The Constitution is a sacred document, because it is the
embodiment of the will of the people of Bangladesh. It is not to
be treated as a log book of Martial rules.
Those Provisions
and the actions taken thereon in violation of the Constitution,
were not only illegal but seditious acts on the part of the
Martial Law Authorities
All of the previous comments, and more, have been EXPUNGED.
If all goes to plan, Justice Khairul Huq shall grace the position of Chief Advisor in the near future. We hope he shall take to heart the stinging rebuke delivered by the Chief Justice, and moderate his partisan instincts.
In final analysis, this judgment is much more nuanced and moderate than the High Court verdict. Parliament should take this judgment as a starting point, and try to better our Constitution. Otherwise, the task shall be left to the Supreme Court, and as we have just seen, they aren’t very good at it.
July 27, 2010 at 2:41 pm
[…] February 4, 2010 Supreme Court Decides the fate of the Fifth Amendment Posted by tacitaeterno under Bangladesh [5] Comments Updated: For the Appellate Division verdict issued July 27, 2010, see here. […]
July 28, 2010 at 4:21 pm
This is the best analysis of Justice Tofazzal Hossain verdict I read so far today. This need to be circulated more widely.
Sitting in CJ’s sovereign air-conditioned chamber, Khairul Haqs and Tafazzal Hossains can throw all the diatribes at Ziaur rahman and make the rulers happy to no end.
But it is for that man Ziaur Rahman and his bold and cool headed crisis management post 7th November 1975, Bangladesh is not a failed Somalia. And his solo war in salvaging the nearly collapsed defense forces of Bangladesh with restoration of the chain of command needed the martial laws after 8th Nov 1975.
Khairul Haqs and Tofazzal Hossain as well as all those self serving judges failed to mention that Ziaur Rahman’s Martial law was never to capture power and did not kill any democracy or suspend any great constitution.
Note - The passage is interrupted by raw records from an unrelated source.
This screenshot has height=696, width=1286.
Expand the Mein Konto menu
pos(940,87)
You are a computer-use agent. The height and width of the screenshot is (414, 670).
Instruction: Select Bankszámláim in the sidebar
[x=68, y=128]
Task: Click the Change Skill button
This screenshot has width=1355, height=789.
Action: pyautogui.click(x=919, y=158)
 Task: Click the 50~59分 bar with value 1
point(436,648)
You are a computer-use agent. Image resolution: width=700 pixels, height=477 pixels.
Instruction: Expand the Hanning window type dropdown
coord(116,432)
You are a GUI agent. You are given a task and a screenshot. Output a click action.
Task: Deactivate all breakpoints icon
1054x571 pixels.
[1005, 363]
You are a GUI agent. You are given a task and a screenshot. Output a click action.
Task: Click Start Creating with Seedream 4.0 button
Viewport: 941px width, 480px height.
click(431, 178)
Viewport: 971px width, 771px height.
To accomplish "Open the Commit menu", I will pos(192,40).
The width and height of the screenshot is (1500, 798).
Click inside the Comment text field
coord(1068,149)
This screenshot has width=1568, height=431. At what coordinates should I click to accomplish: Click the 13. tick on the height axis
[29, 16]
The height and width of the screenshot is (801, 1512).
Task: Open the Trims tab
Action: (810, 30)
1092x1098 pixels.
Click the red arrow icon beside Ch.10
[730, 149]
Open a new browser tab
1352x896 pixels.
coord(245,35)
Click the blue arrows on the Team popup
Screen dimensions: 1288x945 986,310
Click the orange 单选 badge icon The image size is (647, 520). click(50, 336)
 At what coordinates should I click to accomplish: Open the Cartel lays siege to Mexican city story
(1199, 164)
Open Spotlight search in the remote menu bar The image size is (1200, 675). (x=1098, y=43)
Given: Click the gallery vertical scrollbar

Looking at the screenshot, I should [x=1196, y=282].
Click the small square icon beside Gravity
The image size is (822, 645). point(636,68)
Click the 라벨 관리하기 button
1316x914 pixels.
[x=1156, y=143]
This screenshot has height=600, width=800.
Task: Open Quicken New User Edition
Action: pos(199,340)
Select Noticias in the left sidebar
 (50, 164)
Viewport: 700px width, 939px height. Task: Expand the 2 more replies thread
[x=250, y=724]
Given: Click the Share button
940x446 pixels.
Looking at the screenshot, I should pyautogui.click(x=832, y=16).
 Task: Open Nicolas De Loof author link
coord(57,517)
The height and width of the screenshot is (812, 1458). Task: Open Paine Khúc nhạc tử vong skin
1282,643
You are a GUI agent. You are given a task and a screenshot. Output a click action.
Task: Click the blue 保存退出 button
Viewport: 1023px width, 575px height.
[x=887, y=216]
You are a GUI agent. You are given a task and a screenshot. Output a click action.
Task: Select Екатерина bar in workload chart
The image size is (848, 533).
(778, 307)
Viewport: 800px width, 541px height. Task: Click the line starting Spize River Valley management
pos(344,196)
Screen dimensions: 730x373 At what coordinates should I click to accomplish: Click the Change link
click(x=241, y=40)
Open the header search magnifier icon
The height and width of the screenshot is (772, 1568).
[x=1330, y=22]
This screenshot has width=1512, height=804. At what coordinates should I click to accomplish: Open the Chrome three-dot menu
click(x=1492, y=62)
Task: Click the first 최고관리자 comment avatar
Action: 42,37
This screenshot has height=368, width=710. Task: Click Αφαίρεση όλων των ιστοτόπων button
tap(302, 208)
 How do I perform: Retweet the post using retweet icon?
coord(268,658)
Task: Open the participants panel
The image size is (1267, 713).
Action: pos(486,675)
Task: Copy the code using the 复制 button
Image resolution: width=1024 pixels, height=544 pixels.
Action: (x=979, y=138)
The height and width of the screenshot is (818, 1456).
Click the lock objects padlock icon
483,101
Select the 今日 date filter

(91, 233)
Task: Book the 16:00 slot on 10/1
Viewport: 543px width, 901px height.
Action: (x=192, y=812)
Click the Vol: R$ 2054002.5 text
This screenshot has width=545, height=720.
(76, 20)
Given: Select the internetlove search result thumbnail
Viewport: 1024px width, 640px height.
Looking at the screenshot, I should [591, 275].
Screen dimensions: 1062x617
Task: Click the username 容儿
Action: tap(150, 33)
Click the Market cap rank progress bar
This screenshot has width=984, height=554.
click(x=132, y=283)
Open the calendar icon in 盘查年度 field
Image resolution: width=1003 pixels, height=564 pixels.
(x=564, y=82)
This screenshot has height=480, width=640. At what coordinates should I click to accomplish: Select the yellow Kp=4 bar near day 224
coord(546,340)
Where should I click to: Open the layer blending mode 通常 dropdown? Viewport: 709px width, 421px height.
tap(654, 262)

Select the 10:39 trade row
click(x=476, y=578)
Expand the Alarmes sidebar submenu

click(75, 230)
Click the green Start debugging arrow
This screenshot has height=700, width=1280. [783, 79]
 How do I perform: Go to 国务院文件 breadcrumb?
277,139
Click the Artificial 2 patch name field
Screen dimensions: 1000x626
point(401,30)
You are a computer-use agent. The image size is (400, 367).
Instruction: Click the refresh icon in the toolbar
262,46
When Zia imposed martial law, it was done to salvage the country from disintegrating and keep the military from breaking down. On 5th or 6th or 7 th November, for sure, there was no democracy or no constitutional rule in Bangladesh. On these Judges suggest Zia should have done on the morning of 8th November 1975? What the consitutionally correct option at that moment?
I consider this piece of judgement as one of the least jurisprudential documents ever borne out of our high judiciary.
Someday, all these judges must apologize to the nation for their partisan bickering in defaming the name and contributions of great national leader late President Ziaur Rahman as well as for playing childlishly with the constitution.
August 26, 2010 at 10:00 am
* What the judges of the Supreme Court have started in Bangladesh? Where we are moving ? And what the govt is doing ? Just enjoying. What i presume that the judges are just practicing and observing !
* In the past we have seen the same pratice in the Pakistan’s Supreme Court. In one case in Pakistan they have declared the martial law of 1969 of Yahya Khan was illegal. Yes I fully agree with the court’s decission as because it was not ratified in 1973. But the 5th or the 7th amendment was ratified in our parliament by 2/3 majority. Moredo there was a referrendom in 1997 in Bangladesh.
* Once these amendments were made I am sure it is the same lawyers/judges gave their valuable advice.
* Proclaimation of Martial Law is not a new thing in Bangladesh or any where in the third world countries. Many a times Martial Law was claimed in many countries throughout 20 cencury and later on it was ratified in the parliament and the things went on.
* Who says the existence govt can not be over thrown ? If it is so then how “Bolshevik Revolution took place ? How it was justified ? How Moe Se Tung came to power ? What about Frence Revolution ? General Park of South Korea came to power through Martial Law and still he is the national hero.
Sukarnu, Sukartu of Indonesia came through ML.
* What I think it is completely a mis-interpretation of law ? Will all these will stop proclaimation of Martial Law. History says no ! no. In Pakistan after 1973, many steps were taken to stop ML but what happened when General Zia ul Huq came and again General Musharraf.
The main thing is “History repeats itself” and no body can stop it. And another thing we all should remember that “Neccessity knows no laws”.